Pour terminer, deux exemples récents attestent de l’activisme islamiste salafiste-wahhabite. Le 8 mars dernier, j’en étais témoin, l’association Djazaïrouna de Cherifa Kheddar, qui tentait de sensibiliser les Algérois à travers une exposition de photos des 300 femmes assassinées par les islamistes durant la décennie noire dans la seule région de la Mitidja, s’est vu reprocher par de nombreux jeunes, sur un ton à la limite de l’agressivité, «d’insulter l’islam». Et pas plus tard que ces jours-ci, à quelques semaines du début du mois de ramadan, des comités de quartier se sont constitués pour imposer «la pudeur» sur les plages en lançant une campagne dite «Des plages islamiques avec des valeurs algériennes» ! Et ce, sans compter tous ces comités animés par des salafistes et bénis par leur mentor Hachemi Sahnouni demandant de fermer les débits de boissons partout dans le pays. Tout ceci dans une totale liberté et impunité. Le pouvoir laisse faire et l’opposition dite démocratique se tait.
Aussi, pendant que de nombreux commentateurs, minimisant le retour du religieux sur le terrain, qualifient bruyamment la rencontre de Zeralda de «journée historique», l’islamisme, toutes tendances confondues, attend patiemment son heure pour sortir «démocratiquement» du bois. Ayant deux fers au feu – le dialogue avec le pouvoir et la participation à la conférence sur la transition démocratique – l’ex-FIS et ses alliés sont sûr de jouer gagnant à tous les coups.
D’ailleurs, Rachad de Mourad Dhina, souvent confondu avec Barakat par certains médias, était présent activement dans Alger-centre durant la campagne électorale.

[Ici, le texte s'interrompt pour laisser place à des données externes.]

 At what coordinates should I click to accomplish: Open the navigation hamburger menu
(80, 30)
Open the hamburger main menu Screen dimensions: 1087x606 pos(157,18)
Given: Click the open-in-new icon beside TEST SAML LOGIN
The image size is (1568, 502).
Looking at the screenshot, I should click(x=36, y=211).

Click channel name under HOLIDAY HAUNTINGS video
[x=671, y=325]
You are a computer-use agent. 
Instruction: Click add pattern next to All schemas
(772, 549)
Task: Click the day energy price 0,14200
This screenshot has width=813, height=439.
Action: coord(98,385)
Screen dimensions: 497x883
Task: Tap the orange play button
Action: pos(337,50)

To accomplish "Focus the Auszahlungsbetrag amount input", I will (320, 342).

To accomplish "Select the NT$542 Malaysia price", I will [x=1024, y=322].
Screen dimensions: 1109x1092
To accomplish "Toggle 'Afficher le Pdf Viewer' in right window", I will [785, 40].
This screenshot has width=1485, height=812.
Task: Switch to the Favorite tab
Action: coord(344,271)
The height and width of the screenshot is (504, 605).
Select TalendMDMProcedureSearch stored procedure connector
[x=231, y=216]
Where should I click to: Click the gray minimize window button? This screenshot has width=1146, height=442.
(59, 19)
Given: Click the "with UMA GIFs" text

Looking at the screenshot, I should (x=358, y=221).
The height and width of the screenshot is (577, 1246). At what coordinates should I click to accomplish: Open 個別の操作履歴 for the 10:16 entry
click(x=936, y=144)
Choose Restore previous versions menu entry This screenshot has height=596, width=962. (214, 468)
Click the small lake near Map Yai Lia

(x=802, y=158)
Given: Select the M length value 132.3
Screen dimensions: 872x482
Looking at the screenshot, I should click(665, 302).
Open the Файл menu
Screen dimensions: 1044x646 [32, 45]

La question n’est donc pas d’interdire des mouvements islamistes qui existent sur le terrain mais de ne pas s’illusionner sur leur conversion aux valeurs de la démocratie et des libertés dont la liberté de conscience.
Hassan Zerrouky
Commentaires (12) | Réagir ?
Ce regime a cre'e le FIS pour matter la population avant 1990, et a reprise ses travaux des que l'occasion et les conditions l'ont permis. Pour ceux qui sont pris entre le marteau et l'enclume, c'est du pareil au meme !
Il ne faut pas se leurrer, les islamistes ne renoncerons jamais à instaurer sur terre "la loi de Dieu" comme ils disent. Pour eux la démocratie, la liberté de conscience, la modernité, la république etc... sont impies et doivent être combattues. Ce n'est que par ruse qu'ils feignent de tolèrer ces principes chèrs aux républicains et aux laïcs. Affaiblis par leurs actions terroristes d'une violence inouie qu'ils tentent d'imputer aux autres quand c'est improductif, ils sont réellement sur la défenssive car rejetés de tous comme des malpropres. Ils tentent de séduire en attendant de reprendre des forces pour passer à l'offenssive le moment venu. Ces monstres à visages humains avec ou sans barbe ne renonceront jamais à leur funéste projet. Al Sissi en Egypte et Hafter en Lybie ont compris qu'un réptile engourdi, il faut lui écraser la tête car si on le réchauffe il faut s'attendre au pire.